To allay worries about lock-in, Google leans heavily on an open posture. Its history with Kubernetes and that seminal “Attention Is All You Need” paper is well documented. More recently, a protocol from agent to agent for inter-agent communication was published by the researchers. The logic is clear: openness at every layer — even if it enables customers to build rivals at the top of Google’s stack — grows the whole pie and keeps developers near.

The Google Cloud logo featuring a multi-colored cloud icon and  Google Cloud text .

Infrastructure Bets Outside Google’s Walls

The flood is more than just customers; it’s also silicon and geography. New reporting from The Information suggests that Google has begun plugging TPU systems at other providers’ data centers, a deal with London-based Fluidstack that comes with as much as $3.2 billion in support for a New York site. If true, it shows a willingness to pursue compute demand where and as it happens — and that TPUs are first-class citizens in multi-cloud strategies.

That comes on the heels of unprecedented consolidation at the highest reaches of the market for AI infrastructure. The chip maker Nvidia and the artificial intelligence company OpenAI have created a $100 billion partnership out of thin air, with much of it focused on chip supply and compute. Go deeper: Microsoft’s investment in OpenAI has grown to around $14 billion. Amazon has also put $8 billion into Anthropic to optimize workloads across its stack. Oracle signed a $30 billion cloud pact with OpenAI — and later locked in a five-year contract that would be worth $300 billion starting from 2027. Even Meta, which constructs a lot of its own infra, has apparently inked a $10 billion deal with Google Cloud. A separate multibillion-dollar “Stargate” idea involving SoftBank, OpenAI and Oracle has also been making the rounds.

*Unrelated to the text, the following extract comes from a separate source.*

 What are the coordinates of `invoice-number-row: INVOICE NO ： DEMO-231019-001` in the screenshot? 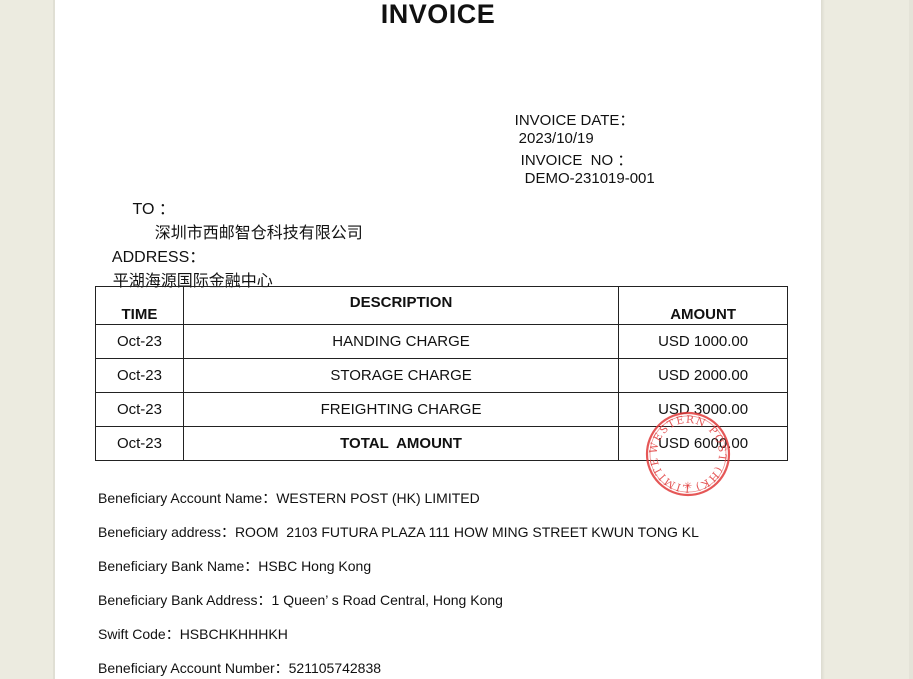 It's located at (580, 168). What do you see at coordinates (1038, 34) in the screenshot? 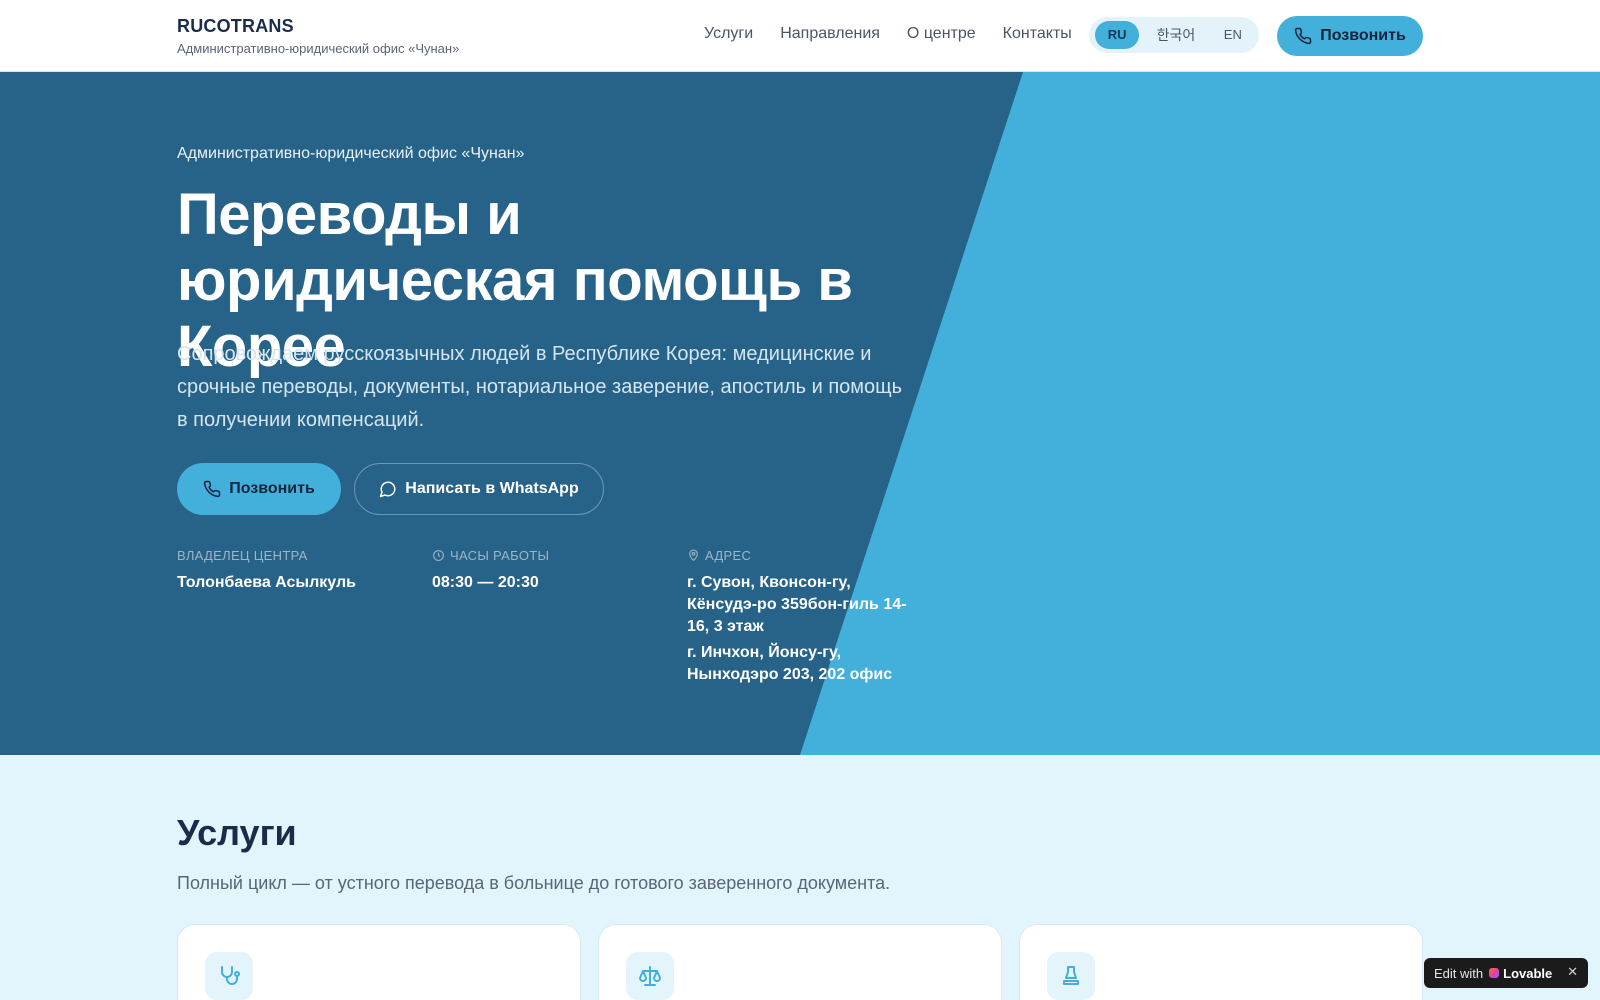
I see `nav-item-contacts: Контакты` at bounding box center [1038, 34].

Against that landscape, Google’s startup-first embrace seems less like a consolation prize and more like a long-tail power grab.

Regulatory Optics With Competitive Upside

Regulators are paying attention to how the power of dominant platforms is being expanded with AI. A U.S. district judge’s recent ruling in the long-running search case underscored just how sensitive regulators have become about using search scale to get a leg up in adjacent markets. Google’s response in cloud has been to accentuate choice — many models in a marketplace, portable tooling, and universal infrastructure — while courting startup ecosystems that can credibly assert independence.

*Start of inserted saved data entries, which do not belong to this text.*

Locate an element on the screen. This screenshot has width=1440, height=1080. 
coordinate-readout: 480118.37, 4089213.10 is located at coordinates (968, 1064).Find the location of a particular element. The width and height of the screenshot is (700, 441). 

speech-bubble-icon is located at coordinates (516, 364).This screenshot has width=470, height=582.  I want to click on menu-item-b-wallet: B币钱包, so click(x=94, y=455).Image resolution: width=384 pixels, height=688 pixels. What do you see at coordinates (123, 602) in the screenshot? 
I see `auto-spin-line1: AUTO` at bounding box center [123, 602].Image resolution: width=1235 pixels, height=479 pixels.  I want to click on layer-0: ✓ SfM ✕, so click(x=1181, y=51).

There’s also a substance pitch behind the optics. DeSouza contends that AI at the cloud scale can help speed research on difficult-to-crack problems in health-care and climate. The company cites work in genomics data analysis, modeling neurodegenerative diseases, and emissions forecasting as areas where access to specialized chips, large datasets, and model tooling can cut years off of discovery timelines.

What to Watch as the AI Infrastructure Zone Fills Up

Three metrics will tell us if the strategy is sticking.

  • Conversion: How many credit-laden pilots convert to long-lasting, high-margin workloads.
  • Cost curves: Do TPUs provide an economically meaningful advantage for both training and inference versus Nvidia’s offering as models scale?
  • Portability: How many startups will select Google as their control platform in a multi-cloud world (and not just overflow capacity).

The gravity of the AI infrastructure center is still moving, but one thing seems clear. As the titans race to sign eye-popping checks, Google Cloud is flooding the field with chips, credits, and choice. If only a sliver of the early bets convert into the next wave of AI platforms, today’s startup explosion may be tomorrow’s dominant market share.

Bill Thompson
ByBill Thompson
Bill Thompson is a veteran technology columnist and digital culture analyst with decades of experience reporting on the intersection of media, society, and the internet. His commentary has been featured across major publications and global broadcasters. Known for exploring the social impact of digital transformation, Bill writes with a focus on ethics, innovation, and the future of information.